Adding to Boeing's woes, the company announced plans last month to cut 17,000 jobs in an effort to reduce costs. CEO David Calhoun acknowledged the difficulties ahead during an earnings call last week. "We are taking decisive actions to manage our liquidity and enhance long-term stability," Calhoun said. "Our focus remains on resolving the strike, meeting our commitments to customers, and restoring confidence in our products."

The strike has not only impacted Boeing's finances but also strained relationships with suppliers and airlines awaiting aircraft deliveries. "Delays in production have a ripple effect throughout the entire aerospace industry," noted Sara Nelson, President of the Association of Flight Attendants-CWA. "It's imperative for Boeing to reach an agreement with its workers to minimize further disruptions."

Boeing's challenges have allowed its European rival Airbus SE to gain market share, especially after the two fatal crashes of the 737 Max in 2018 and 2019 led to a worldwide grounding of the aircraft. The incidents were attributed to design flaws, significantly tarnishing Boeing's reputation.

"The competitive gap between Boeing and Airbus is widening," said Michael Goldberg, an aviation consultant. "Boeing needs to resolve internal issues swiftly to prevent long-term damage to its market position."

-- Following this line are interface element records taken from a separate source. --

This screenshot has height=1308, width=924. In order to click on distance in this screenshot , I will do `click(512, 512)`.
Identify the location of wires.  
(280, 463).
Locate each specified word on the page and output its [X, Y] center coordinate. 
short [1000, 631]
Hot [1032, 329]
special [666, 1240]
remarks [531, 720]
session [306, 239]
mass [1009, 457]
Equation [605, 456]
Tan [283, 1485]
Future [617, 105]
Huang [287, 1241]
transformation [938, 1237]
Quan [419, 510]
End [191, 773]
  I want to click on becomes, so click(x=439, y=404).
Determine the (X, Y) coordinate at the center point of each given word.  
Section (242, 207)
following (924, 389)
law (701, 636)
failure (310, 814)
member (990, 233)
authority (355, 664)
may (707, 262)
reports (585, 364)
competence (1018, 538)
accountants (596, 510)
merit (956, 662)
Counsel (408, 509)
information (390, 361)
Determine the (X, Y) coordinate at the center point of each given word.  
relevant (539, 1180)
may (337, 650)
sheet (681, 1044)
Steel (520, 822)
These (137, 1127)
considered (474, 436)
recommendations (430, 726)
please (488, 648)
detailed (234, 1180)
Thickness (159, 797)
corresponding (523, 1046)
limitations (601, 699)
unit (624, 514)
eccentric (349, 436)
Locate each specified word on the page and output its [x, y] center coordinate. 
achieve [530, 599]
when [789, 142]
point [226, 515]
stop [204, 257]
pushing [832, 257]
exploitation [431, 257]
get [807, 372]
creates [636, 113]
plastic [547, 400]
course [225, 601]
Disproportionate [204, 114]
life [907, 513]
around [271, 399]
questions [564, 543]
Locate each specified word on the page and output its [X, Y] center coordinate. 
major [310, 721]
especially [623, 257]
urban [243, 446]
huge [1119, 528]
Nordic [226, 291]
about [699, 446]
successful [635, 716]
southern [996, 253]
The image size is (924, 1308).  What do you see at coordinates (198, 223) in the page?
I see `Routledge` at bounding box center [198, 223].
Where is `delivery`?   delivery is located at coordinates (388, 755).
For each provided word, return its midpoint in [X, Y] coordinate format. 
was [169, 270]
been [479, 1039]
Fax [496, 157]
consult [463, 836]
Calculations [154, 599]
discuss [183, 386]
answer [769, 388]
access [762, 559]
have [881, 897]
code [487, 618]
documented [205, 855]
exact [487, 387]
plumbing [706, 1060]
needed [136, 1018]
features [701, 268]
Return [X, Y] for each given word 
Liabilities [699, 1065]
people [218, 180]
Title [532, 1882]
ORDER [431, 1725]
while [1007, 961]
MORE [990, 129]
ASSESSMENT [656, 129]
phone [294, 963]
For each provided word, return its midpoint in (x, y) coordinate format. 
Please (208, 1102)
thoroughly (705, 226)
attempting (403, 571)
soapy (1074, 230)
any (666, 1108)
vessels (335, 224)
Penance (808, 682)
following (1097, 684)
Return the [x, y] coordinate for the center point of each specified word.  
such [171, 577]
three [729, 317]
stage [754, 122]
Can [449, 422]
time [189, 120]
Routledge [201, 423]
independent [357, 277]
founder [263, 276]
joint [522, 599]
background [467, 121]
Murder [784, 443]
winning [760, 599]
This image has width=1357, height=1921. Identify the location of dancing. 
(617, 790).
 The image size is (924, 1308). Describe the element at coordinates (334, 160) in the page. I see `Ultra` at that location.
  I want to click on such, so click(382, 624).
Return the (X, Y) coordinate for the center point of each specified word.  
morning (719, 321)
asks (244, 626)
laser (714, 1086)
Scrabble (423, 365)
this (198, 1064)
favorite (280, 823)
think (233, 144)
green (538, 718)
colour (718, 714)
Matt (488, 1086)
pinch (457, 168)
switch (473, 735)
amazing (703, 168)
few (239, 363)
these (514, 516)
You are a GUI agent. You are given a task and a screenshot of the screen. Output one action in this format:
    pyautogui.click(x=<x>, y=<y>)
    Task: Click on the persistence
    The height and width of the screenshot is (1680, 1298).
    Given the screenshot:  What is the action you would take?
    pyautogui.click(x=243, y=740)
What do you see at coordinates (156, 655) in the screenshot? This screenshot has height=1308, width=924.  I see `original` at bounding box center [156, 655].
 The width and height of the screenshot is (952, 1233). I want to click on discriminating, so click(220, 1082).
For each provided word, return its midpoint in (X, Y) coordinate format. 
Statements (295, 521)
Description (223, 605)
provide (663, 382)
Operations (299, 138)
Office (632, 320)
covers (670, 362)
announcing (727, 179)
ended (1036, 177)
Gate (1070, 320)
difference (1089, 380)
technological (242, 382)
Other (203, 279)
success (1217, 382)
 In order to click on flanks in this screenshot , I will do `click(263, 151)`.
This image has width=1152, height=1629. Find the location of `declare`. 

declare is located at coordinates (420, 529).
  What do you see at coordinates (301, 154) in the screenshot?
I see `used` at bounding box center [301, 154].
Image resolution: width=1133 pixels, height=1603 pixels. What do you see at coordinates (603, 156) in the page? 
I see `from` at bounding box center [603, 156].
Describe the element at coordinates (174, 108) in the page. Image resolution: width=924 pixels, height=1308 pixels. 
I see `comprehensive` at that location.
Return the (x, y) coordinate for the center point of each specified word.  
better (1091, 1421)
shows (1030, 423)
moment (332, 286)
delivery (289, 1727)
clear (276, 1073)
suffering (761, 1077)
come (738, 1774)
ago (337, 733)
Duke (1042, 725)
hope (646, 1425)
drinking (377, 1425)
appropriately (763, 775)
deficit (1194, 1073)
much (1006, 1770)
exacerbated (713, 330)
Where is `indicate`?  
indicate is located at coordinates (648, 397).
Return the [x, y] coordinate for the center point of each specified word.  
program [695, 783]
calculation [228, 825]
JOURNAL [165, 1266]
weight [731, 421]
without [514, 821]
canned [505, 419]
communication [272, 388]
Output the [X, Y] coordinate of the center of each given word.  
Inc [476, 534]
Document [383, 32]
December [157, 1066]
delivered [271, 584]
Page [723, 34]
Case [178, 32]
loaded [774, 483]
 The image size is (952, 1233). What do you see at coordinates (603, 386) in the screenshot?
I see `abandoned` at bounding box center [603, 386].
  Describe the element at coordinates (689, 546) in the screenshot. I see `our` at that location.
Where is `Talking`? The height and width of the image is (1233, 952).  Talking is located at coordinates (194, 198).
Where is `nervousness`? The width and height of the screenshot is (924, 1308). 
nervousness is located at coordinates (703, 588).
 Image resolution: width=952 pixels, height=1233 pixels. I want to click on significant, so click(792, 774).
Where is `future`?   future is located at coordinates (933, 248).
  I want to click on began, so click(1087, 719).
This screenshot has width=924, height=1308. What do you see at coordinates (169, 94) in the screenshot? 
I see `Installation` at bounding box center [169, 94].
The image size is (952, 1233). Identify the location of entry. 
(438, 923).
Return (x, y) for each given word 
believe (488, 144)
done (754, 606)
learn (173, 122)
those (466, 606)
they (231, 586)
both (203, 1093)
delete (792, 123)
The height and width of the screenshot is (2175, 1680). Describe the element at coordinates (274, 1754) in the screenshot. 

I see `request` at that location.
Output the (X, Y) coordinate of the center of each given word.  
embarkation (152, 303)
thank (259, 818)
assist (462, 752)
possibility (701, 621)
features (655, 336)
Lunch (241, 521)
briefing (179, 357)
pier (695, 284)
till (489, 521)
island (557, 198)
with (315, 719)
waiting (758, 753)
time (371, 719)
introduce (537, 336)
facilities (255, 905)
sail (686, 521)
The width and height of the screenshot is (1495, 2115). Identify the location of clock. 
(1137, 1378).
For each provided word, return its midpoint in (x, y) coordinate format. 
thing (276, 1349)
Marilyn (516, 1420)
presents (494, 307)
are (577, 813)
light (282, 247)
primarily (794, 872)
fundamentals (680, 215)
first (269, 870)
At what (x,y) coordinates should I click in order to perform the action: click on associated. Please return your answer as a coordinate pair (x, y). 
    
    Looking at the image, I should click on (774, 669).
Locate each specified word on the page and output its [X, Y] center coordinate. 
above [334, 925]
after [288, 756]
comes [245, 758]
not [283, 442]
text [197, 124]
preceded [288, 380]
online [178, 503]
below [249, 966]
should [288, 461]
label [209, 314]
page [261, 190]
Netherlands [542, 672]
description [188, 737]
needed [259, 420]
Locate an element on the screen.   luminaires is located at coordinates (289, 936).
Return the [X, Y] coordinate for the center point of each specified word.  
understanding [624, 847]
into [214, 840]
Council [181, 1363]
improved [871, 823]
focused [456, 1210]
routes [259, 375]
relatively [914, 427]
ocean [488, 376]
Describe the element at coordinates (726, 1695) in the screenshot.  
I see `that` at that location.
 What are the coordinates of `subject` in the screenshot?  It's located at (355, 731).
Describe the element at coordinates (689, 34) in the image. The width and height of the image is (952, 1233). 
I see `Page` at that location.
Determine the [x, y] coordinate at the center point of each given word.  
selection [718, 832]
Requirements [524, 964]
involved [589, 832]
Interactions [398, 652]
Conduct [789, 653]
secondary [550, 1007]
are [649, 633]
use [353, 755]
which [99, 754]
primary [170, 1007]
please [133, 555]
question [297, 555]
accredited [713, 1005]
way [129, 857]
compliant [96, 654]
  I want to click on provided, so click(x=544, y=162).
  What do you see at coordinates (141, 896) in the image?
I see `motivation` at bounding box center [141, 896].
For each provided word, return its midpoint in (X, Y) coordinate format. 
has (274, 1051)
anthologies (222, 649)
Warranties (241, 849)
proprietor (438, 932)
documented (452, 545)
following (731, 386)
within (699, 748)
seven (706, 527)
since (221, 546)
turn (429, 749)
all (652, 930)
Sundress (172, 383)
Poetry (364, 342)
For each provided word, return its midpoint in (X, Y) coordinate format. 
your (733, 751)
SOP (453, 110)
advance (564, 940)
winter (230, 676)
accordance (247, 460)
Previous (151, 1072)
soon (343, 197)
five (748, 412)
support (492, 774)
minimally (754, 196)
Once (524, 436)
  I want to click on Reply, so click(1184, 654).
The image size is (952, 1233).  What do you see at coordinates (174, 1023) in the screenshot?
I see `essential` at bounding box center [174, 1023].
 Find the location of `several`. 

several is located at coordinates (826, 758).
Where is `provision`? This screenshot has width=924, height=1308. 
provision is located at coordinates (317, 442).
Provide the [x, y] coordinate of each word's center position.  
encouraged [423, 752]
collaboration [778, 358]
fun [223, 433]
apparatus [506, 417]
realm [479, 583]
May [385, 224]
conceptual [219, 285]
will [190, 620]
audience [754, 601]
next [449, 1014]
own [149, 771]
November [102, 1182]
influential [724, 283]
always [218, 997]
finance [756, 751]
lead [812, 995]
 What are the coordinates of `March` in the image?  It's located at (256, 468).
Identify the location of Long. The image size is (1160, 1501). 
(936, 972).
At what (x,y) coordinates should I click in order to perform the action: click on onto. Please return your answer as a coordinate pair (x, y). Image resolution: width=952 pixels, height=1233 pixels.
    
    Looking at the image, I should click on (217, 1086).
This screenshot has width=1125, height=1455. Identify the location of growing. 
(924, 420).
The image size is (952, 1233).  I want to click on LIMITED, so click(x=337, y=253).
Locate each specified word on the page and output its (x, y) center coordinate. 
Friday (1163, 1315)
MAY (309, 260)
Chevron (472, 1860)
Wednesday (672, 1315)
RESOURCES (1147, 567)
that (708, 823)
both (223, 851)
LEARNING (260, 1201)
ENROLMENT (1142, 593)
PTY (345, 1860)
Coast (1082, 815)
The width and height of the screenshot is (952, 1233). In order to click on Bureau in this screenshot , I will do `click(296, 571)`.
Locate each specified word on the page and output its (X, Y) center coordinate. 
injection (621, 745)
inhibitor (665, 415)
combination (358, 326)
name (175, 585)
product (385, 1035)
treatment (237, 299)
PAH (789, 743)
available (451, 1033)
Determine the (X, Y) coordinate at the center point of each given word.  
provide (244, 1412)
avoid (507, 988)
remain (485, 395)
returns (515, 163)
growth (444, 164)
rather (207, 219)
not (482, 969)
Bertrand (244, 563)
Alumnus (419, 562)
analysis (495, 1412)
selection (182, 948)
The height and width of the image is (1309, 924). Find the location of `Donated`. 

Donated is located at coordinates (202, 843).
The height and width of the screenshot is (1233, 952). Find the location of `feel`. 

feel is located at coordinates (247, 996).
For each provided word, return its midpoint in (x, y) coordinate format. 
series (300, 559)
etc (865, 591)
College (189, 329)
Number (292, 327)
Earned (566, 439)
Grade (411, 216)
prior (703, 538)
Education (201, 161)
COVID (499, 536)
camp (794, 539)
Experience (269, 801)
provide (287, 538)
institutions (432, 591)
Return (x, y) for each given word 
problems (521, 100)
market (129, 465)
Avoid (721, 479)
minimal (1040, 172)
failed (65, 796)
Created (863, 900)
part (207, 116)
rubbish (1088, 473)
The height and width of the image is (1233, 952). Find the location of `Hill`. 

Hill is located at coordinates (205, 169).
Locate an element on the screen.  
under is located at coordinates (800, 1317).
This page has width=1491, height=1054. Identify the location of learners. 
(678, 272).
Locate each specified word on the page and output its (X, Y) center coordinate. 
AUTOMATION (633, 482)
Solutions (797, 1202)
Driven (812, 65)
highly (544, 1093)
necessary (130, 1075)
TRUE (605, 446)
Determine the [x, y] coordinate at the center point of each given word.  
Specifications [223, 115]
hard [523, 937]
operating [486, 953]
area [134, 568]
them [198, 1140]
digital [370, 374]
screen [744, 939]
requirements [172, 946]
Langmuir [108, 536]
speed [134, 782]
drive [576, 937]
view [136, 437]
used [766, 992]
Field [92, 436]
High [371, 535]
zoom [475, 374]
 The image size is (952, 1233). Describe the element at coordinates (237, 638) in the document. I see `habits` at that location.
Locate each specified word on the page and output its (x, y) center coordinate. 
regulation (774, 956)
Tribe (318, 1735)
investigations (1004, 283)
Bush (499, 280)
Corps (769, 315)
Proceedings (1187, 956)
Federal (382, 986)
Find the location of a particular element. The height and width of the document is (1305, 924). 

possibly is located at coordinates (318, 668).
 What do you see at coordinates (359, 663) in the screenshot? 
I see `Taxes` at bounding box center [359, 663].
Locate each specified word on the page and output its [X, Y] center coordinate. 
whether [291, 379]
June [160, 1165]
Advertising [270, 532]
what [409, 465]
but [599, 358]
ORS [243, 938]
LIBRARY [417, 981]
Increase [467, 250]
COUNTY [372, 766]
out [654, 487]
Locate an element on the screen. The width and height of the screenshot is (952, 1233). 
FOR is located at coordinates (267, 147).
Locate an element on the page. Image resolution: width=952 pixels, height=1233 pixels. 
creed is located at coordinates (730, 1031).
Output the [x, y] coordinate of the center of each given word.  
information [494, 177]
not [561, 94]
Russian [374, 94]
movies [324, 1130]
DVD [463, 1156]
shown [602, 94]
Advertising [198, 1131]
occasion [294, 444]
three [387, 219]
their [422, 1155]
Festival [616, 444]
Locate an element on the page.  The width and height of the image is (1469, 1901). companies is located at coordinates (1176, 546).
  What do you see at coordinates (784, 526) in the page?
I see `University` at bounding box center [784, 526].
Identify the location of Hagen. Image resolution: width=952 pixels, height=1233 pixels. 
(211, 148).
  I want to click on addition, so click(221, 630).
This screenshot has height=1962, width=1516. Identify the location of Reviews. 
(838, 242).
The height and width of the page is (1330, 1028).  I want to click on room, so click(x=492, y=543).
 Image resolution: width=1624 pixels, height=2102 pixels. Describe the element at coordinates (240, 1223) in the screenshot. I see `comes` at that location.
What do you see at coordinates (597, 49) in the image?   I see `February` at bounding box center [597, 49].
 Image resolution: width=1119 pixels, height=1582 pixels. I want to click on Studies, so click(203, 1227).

As Boeing moves forward with its capital-raising efforts, the company faces scrutiny from investors, regulators, and industry stakeholders. The successful resolution of the strike and a return to profitable operations remain critical for the aerospace giant's future.

"We recognize the challenges ahead, but we are confident in our ability to navigate through this period," CFO Cesar Pina stated. "Our commitment to safety, quality, and transparency will guide us as we work to rebuild trust and deliver value to our shareholders."